O artigo 80 da Constituição Federal permite que o presidente da Câmara chegue à cadeira da Presidência da República, mas em condições específicas e por tempo determinado. De acordo com a legislação, se o presidente da República estiver impedido de permanecer no cargo, o vice-presidente deve substituí-lo, mas caso este também esteja impedido, ou haja vacância dos cargos, o presidente da Câmara dos Deputados é chamado ao exercício da Presidência. Após ele, estão na fila os presidentes do Senado Federal e Supremo Tribunal Federal.

Contudo, a permanência desses últimos três não deve durar todo o mandato eleitoral. Caso fiquem vagos os cargos de presidente e vice-presidente, uma nova eleição precisa ser realizada 90 dias depois de aberta a última vaga. Se essa vacância ocorrer nos últimos dois anos do período presidencial, a eleição é feita 30 dias depois, de maneira indireta, pelo Congresso Nacional.

O autor do vídeo alega, equivocadamente, que o PL passaria a “presidir o Congresso” caso ganhe a eleição, numa confusão entre Câmara e Congresso. Não existe oficialmente a figura de presidente do Congresso.
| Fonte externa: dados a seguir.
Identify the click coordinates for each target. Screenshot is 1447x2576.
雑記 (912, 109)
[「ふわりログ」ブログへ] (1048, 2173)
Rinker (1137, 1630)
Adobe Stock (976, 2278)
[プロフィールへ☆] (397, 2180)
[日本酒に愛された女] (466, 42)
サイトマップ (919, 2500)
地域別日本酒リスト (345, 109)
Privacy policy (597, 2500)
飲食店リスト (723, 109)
Em sessões conjuntas da Câmara e do Senado Federal, que formam o Congresso Nacional, o presidente do Senado preside também a mesa da sessão.
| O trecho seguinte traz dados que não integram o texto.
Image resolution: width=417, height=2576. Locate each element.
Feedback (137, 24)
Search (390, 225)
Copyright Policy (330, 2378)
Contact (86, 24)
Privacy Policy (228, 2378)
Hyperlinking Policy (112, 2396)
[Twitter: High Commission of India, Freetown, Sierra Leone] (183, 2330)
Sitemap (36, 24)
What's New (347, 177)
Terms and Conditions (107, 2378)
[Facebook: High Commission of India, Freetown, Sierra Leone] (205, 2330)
Além disso, não é correto afirmar que a direita é maioria na Câmara. Embora o PL tenha a maior bancada da Casa, o maior bloco é formado pelo Centrão, que inclui também partidos de centro e centro-esquerda.

Conforme informou ao Comprova a assessoria de imprensa da Câmara dos Deputados, a norma estabelece que a eleição da próxima mesa diretora ocorra no início de 2025, em data e hora que serão designadas pelo atual presidente, Arthur Lira (PP-AL), reeleito no início deste ano para o biênio 2023-2024.
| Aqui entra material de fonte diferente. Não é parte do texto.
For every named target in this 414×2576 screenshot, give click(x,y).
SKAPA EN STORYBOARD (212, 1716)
O que diz o responsável pela publicação: O autor do vídeo foi procurado pela reportagem, mas não respondeu até a publicação deste texto.

O que podemos aprender com esta verificação: É comum nas redes sociais a circulação de peças desinformativas, propagadas principalmente por apoiadores de Jair Bolsonaro, que questionam a legitimidade do atual governo federal e alegam que o ex-presidente poderá reassumir o cargo a qualquer momento. Afirmações desta natureza devem ser analisadas com cautela porque Bolsonaro foi derrotado nas urnas no pleito de 2022 e não ocupa, atualmente, qualquer cargo na linha de sucessão da Presidência. Informações sobre a condição política dele, como elegibilidade ou inelegibilidade, devem ser confirmadas no noticiário profissional ou junto a outras fontes seguras, como o site do TSE.

Além disso, é importante olharmos para quem produz o conteúdo e questionar se a pessoa que está dizendo aquilo tem alguma autoridade sobre o assunto. Se a resposta for não, a chance de ela ser apenas alguém produzindo sensacionalismo em busca de cliques é alta.

Por que investigamos: O Comprova monitora conteúdos suspeitos publicados em redes sociais e aplicativos de mensagem sobre políticas públicas e eleições no âmbito federal e abre investigações para aquelas publicações que obtiveram maior alcance e engajamento. Você também pode sugerir verificações pelo WhatsApp +55 11 97045-4984.

Outras checagens sobre o tema: O Comprova já mostrou anteriormente que um vídeo que circula nas redes sociais engana ao informar que PT ofereceu R$ 50 bilhões para TSE tornar inelegíveis integrantes do PL e ser falso que Bolsonaro assinou um Ato Institucional que decreta novas eleições.